■ **EXERCISE SET**
a – In the excerpt on propaganda, what attitude does Hitler say the propagandist should adopt?
b – Rewrite the part of the excerpt on propaganda starting with "My Thoughts: This is why" and going on through "and obviously deceptive.", replacing "strategy" with "approach".

■ **TEXT PROVIDED**
-=-=-=-=-

My Thoughts: This is something to always be aware of. Oration to crowds is the most effective form of propaganda distribution and brainwashing.
From Chapter 5: Propaganda Under a Dictatorship
In Hitler’s words, the propagandist should adopt “a systematically one-sided attitude towards every problem that has to be dealt with.” He must never admit that he might be wrong or that people with a different point of view might be even partially right. Opponents should not be argued with; they should be attacked, shouted down, or, if they become too much of a nuisance, liquidated. The morally squeamish intellectual may be shocked by this kind of thing. But the masses are always convinced that “right in on the side of the active aggressor.”
My Thoughts: This is why Obama just lies non-stop with zero shame. His strategy is to just stick to the propaganda and go with it at all costs, no matter how irrational and obviously deceptive.
From Chapter 6: The Arts of Selling
People may start out with an initial prejudice against tyrants; but when tyrants or would-be tyrants treat them to adrenalinreleasing propaganda about the wickedness of their enemies- particularly of enemies weak enough to be persecuted-they are ready to follow him with enthusiasm.

Almost all of us long for peace and freedom; but very few of us have much enthusiasm for the thoughts, feelings and actions that make for peace and freedom. Conversely almost nobody wants war or try nanny; but a great many people find an intense pleasure in the thoughts, feelings and actions that make for war and tyranny.
My Thoughts: That’s probably the scariest and most depressing thing I read.

-=-=-=-=-

■ **RECORDS PROVIDED**
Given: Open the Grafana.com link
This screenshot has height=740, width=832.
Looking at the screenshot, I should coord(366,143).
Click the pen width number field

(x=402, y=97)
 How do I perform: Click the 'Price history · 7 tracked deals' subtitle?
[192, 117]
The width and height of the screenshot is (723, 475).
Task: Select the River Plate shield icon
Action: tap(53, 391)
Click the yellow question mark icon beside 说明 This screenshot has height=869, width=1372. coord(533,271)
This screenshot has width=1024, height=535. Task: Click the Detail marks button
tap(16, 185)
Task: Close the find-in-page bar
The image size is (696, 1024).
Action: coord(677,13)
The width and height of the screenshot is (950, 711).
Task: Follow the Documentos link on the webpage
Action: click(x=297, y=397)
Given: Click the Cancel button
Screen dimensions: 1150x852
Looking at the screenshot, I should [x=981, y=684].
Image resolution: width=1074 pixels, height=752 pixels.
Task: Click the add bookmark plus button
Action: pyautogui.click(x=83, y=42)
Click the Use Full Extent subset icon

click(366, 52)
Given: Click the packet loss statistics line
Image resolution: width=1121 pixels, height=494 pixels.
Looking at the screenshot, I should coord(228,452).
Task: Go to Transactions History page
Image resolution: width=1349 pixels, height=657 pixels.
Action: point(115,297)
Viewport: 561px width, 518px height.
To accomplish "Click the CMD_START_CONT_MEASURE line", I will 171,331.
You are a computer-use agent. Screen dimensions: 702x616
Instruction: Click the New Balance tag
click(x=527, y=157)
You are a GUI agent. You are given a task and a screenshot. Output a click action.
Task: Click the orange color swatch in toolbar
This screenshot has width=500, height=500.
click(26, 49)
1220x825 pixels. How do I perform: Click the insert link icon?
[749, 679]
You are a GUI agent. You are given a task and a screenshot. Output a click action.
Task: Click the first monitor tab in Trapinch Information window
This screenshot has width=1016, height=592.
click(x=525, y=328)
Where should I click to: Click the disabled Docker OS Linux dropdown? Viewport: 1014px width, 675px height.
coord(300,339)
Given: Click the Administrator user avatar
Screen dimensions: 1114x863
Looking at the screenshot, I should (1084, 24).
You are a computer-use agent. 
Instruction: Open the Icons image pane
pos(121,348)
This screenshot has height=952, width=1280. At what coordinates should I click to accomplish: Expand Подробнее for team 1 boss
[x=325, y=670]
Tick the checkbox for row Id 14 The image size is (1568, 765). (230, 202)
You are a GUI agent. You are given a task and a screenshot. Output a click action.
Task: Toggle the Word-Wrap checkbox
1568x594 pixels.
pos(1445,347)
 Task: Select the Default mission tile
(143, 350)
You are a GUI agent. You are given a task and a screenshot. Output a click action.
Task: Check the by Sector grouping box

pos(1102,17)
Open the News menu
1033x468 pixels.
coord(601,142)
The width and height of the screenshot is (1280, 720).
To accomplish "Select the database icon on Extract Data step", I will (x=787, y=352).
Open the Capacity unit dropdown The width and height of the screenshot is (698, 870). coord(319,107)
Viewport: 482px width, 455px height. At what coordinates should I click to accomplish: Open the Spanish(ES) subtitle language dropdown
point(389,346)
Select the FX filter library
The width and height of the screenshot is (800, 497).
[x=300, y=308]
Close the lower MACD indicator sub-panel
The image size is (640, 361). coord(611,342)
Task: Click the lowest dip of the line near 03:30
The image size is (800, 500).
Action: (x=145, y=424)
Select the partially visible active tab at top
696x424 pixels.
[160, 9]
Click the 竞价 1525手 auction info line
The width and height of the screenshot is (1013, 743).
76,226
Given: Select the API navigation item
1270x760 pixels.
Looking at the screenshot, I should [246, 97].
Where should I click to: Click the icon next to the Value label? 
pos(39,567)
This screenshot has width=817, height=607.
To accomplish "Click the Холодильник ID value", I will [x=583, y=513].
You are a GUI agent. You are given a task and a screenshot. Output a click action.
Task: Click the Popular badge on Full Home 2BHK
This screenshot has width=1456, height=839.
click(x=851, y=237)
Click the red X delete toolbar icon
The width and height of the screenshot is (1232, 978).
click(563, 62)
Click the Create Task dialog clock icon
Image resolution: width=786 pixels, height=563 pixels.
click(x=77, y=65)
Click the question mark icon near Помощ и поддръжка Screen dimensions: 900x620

-=-=-=-=-

■ **LIST OF ANSWERS**
a – A systematically one-sided attitude towards every problem that has to be dealt with.

b –
My Thoughts: This is why Obama just lies non-stop with zero shame. His approach is to just stick to the propaganda and go with it at all costs, no matter how irrational and obviously deceptive.